Valoriser le textile guinéen

Aminata Camara, alias Amie Cam’s, a contribué à l’organisation d’une soirée Dior, le 24 juillet. Elle explique à notre rédaction que l’unique critère pour participer est l’uniforme Dior. « Nous l’avions organisée à domicile, chez une amie. Nous avions cotisé pour bien fêter : manger, boire, danser. Il n’y a pas eu une danse extravagante, ce n’est pas notre éducation. Il n’y avait pas que des amies, nos sœurettes et même des mamans y ont participé. » Selon Amie Cam’s, l’un des objectifs de ces soirées est de valoriser le textile guinéen. « C’est pourquoi nous portons ce tissu. C’est une sorte de retrouvailles entre amies. Faire des vidéos et des photos pour se souvenir, car le voyage, la mort peuvent arriver. »

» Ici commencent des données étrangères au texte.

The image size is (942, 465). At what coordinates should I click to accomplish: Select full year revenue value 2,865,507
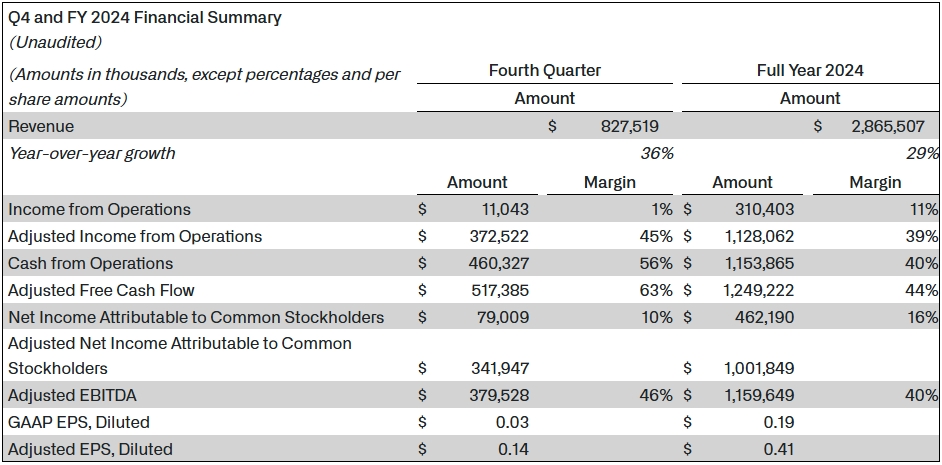tap(895, 127)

Outre les discothèques, les soirées Dior sont organisées dans des appartements privés ou à domicile. A l’occasion, la bière coule à flot ; et les nounous fument de la chicha. Les danseuses remuent leurs bassins et leurs formes en faisant du twerk [« danse sensuelle et énergique caractérisée par des mouvements rapides et répétitifs des hanches et des fesses, souvent dans une position accroupie »].

Ces pratiques, à la limite de l’érotisme, ne laissent pas indifférent. Elles sont vigoureusement dénoncées sur les réseaux sociaux, où des internautes les taxent de « rencontres de lesbiennes. »

Siguiri et Lola prennent les devants

Mariame Soumah, vendeuse de « robes Dior » au quartier Hafia, dans la commune de Dixinn, ne décolère pas : « Elles sont bêtes, ces femmes-là : comment peut-on porter une tenue responsable et faire des pratiques indécentes ? Elles prennent de la bière et s’en réjouissent, se filment et diffusent les bêtises sur les réseaux sociaux. C’est irresponsable ! Elles ternissent leur image et celle de notre pays. » Et d’inviter les autorités à veiller à ce que les soirées ne soient pas des « rencontres des lesbiennes. Ni la loi ni les religions n’autorisent ces pratiques vulgaires ».

Le 16 août, des nanas en extase ont organisé une soirée Dior à Pita, dans une boîte de nuit. Les clichés de la soirée, suivie d’une excursion dans une forêt classée, ont envahi Facebook. Chose désormais impensable à Siguiri et à Lola, où les soirées Dior ont été interdites.

Dans une décision du 25 août, Souleymane Koïta, prési de la Délégation spéciale de la ville aurifère, les a assimilées à une danse à caractère « sensuel [qui] porte atteinte à la pudeur. » Tout contrevenant s’expose à des poursuites judiciaires, martèle-t-elle.

Le 27 août, Benjamin Doré, prési de la Délégation spéciale de Lola, a emboîté le pas à son homologue de Siguiri. Il en convient aussi que les soirées Dior « en lieu public portent atteinte à la pudeur, aux coutumes et aux mœurs. »

Ces soirées rappellent les débuts du Faré gnakhi (danse vulgaire en soussou) : des valses souvent organisées la nuit, avec des danseuses légèrement vêtues. A la longue, face au tollé suscité, le Faré gnakhi s’est transformé en une danse traditionnelle, plus décente. Peut-être que les « soirées Dior » lui emboîteront le pas.